**To do:**
Whenever a line in the data below includes the string "click", copy it out.

(Data entries)

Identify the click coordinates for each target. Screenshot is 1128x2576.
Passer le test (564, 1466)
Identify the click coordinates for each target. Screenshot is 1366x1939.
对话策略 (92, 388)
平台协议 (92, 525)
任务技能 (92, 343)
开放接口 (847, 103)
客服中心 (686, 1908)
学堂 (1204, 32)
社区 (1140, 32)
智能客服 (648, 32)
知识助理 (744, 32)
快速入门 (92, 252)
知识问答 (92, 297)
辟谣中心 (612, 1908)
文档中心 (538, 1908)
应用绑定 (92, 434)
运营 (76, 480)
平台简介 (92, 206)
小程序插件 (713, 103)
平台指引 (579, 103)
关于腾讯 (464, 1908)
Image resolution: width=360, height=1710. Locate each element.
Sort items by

**Completed task:**
Identify the click coordinates for each target. Screenshot is 1128x2576.
Identify the click coordinates for each target. Screenshot is 1366x1939.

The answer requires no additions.